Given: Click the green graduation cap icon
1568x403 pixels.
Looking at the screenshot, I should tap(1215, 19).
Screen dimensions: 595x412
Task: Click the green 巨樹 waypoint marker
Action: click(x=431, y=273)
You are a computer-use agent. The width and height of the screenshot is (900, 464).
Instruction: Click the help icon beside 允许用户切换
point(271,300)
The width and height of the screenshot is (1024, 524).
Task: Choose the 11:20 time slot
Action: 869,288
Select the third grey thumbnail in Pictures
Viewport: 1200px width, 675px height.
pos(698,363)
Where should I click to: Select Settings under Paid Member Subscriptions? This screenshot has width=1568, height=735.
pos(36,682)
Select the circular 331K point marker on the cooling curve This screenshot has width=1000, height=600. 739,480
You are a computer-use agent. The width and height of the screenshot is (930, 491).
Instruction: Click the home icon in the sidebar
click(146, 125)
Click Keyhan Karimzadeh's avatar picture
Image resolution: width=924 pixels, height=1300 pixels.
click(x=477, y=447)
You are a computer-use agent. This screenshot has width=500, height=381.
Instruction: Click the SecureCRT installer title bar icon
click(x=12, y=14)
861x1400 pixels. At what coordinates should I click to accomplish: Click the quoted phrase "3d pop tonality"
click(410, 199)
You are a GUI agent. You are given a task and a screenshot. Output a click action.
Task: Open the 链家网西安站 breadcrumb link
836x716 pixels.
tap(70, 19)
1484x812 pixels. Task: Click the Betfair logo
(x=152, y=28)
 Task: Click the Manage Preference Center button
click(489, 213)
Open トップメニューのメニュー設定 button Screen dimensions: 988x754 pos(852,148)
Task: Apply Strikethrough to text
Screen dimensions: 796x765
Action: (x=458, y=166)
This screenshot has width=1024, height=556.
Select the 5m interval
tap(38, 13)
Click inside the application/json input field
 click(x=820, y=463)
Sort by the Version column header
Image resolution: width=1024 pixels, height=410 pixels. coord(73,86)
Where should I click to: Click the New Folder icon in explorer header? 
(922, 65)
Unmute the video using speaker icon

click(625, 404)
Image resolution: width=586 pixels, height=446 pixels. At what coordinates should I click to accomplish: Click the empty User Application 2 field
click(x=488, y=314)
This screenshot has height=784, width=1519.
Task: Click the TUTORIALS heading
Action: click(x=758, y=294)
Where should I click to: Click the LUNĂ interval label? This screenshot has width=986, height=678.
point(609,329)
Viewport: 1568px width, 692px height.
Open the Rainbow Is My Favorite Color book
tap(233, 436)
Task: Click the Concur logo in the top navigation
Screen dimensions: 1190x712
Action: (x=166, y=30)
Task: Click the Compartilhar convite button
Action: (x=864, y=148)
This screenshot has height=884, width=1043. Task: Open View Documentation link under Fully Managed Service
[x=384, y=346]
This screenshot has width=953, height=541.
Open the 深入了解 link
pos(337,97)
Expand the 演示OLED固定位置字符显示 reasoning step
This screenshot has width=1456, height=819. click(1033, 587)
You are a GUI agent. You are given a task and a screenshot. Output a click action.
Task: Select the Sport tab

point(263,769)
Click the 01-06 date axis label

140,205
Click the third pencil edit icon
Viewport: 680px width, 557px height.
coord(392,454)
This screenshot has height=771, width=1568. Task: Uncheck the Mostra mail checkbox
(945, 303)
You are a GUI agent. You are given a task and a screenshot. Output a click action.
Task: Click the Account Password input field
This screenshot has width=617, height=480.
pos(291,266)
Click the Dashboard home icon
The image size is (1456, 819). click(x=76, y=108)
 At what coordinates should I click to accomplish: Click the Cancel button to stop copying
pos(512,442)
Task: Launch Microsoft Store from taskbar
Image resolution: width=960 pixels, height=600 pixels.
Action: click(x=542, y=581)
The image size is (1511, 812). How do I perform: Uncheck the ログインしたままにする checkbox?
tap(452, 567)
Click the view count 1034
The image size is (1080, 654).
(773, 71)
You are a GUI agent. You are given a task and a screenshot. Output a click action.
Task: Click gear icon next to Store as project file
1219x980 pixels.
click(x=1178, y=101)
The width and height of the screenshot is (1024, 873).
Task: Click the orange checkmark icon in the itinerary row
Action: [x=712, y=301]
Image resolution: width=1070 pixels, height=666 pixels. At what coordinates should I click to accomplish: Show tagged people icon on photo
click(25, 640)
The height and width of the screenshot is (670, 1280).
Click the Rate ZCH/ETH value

## Exercise objective
Using the listing above, return word for word each line from the one that has "Task: Click the Concur" through the one that has "Task: Click the Account Password input field", and no line outside that range.

## Finished exercise
Task: Click the Concur logo in the top navigation
Screen dimensions: 1190x712
Action: (x=166, y=30)
Task: Click the Compartilhar convite button
Action: (x=864, y=148)
This screenshot has height=884, width=1043. Task: Open View Documentation link under Fully Managed Service
[x=384, y=346]
This screenshot has width=953, height=541.
Open the 深入了解 link
pos(337,97)
Expand the 演示OLED固定位置字符显示 reasoning step
This screenshot has width=1456, height=819. click(1033, 587)
You are a GUI agent. You are given a task and a screenshot. Output a click action.
Task: Select the Sport tab

point(263,769)
Click the 01-06 date axis label

140,205
Click the third pencil edit icon
Viewport: 680px width, 557px height.
coord(392,454)
This screenshot has height=771, width=1568. Task: Uncheck the Mostra mail checkbox
(945, 303)
You are a GUI agent. You are given a task and a screenshot. Output a click action.
Task: Click the Account Password input field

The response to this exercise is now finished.